From a review of Transbluesency in CLA Journal, June 1996. Copyright © 1996 by the College Language Association.
In 1980 Baraka’s long poem "In the Tradition" was published in The Greenfield Review. This poem, dedicated to contemporary alto saxophonist Arthur Blythe, is Baraka’s most fully realized and completed "epic" poem—epic in the Poundian sense that it concerns historical events. Baraka describes it as "a long poem, a poem about African-American history," and in it, he most successfully brings together his white and his black avant-garde traditions. While the thematic concerns here are black, they are expressed through an art form that derives not only from black music but also from both white and black avant-garde technique and theory. Like jazz, this form is uniquely New World, growing out of two distinct cultures and becoming something new.

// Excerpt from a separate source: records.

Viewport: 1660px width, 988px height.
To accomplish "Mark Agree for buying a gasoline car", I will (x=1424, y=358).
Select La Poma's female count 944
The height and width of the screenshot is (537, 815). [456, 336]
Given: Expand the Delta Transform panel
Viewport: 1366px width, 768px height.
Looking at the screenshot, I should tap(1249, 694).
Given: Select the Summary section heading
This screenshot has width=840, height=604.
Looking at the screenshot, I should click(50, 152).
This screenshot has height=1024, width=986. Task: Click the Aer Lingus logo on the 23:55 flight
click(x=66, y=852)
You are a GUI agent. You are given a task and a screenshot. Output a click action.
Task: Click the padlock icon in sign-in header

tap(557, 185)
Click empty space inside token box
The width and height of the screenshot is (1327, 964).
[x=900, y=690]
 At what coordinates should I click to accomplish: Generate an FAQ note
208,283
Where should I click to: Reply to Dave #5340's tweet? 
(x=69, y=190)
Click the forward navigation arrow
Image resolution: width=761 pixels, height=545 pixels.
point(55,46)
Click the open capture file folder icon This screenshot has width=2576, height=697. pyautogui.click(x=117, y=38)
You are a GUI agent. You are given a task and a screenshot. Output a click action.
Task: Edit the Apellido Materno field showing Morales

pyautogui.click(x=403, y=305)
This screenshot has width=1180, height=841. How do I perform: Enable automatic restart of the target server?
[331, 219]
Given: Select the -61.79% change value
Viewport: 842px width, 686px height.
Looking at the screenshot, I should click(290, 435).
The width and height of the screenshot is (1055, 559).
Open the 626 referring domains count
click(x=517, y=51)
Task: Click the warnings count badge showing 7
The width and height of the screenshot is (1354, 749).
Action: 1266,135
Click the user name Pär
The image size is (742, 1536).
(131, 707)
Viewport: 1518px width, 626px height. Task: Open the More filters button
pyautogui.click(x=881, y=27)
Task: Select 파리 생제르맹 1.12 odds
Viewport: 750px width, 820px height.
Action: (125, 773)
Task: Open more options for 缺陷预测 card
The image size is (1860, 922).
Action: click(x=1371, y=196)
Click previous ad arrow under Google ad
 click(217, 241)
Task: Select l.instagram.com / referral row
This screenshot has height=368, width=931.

The black tradition Baraka affirms in this poem is more complex than any conception of black culture he had expressed in the past. It is a tradition of heroes . . . . And it is a tradition of villains . . . . But while the poem is nationalist, affirming black people, it is revolutionary nationalist rather than culturalist. In his Marxist stage, Baraka has seen cultural nationalism as static, clinging to a feudal and romantic past, and he has seen revolutionary nationalism as committed to a struggle for a free and socialist future. According to Baraka, the revolutionary nationalist, like the cultural nationalist, believes like Marx "It in not enough to understand the world; we must change it," but unlike the nationalist the revolutionary knows the world can be changed only by organized revolution, not spontaneous revolt.